▸ **Exercise task**
Can you write out every line of the data below exactly as it appears, leaving out the pictures?

▸ **Dataset entries**

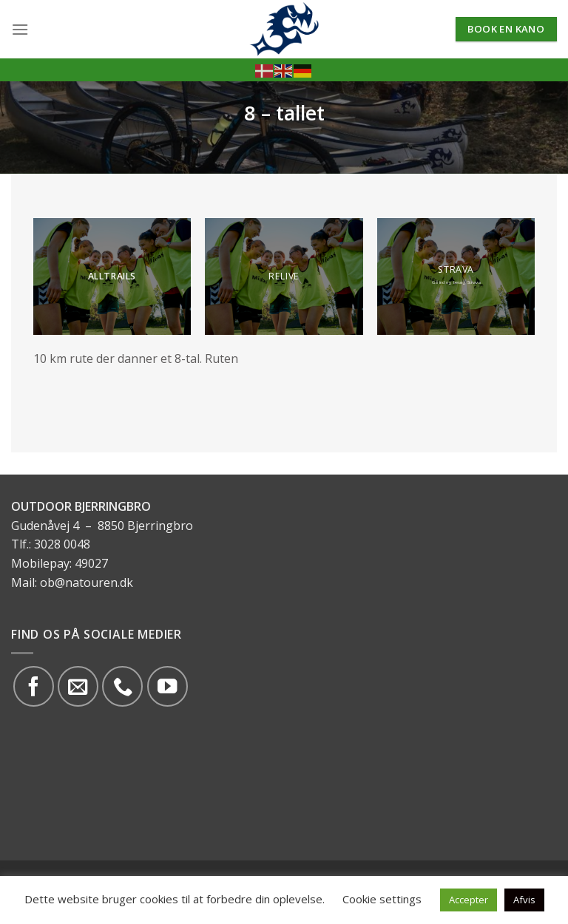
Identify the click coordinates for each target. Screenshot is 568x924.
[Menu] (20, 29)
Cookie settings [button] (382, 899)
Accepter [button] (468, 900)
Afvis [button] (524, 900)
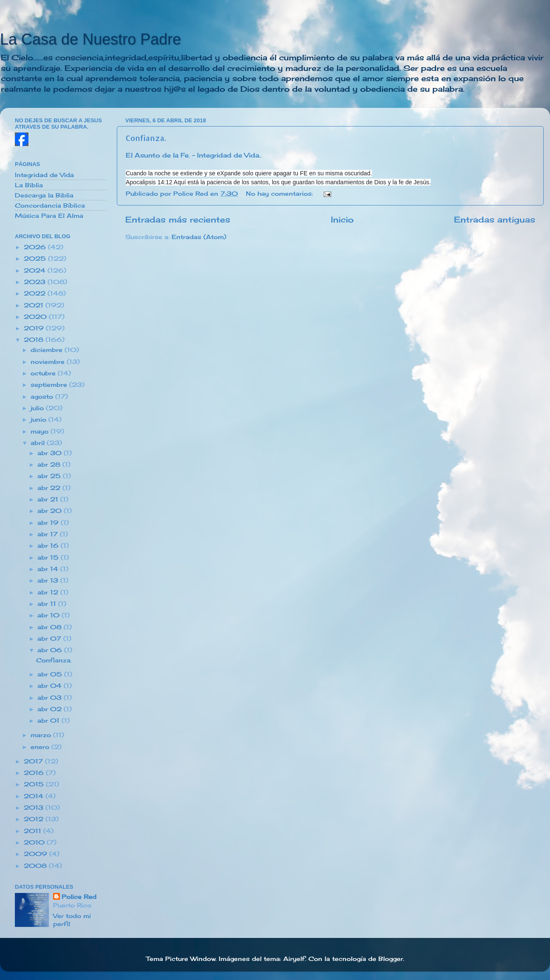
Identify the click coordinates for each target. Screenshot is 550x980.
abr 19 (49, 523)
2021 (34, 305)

▸ **Expected output**
Identify the click coordinates for each target. Screenshot is 568x924.
[Menu] (20, 29)
Cookie settings [button] (382, 899)
Accepter [button] (468, 900)
Afvis [button] (524, 900)
Identify the click coordinates for each target. Screenshot is 550x980.
abr 19 (49, 523)
2021 (34, 305)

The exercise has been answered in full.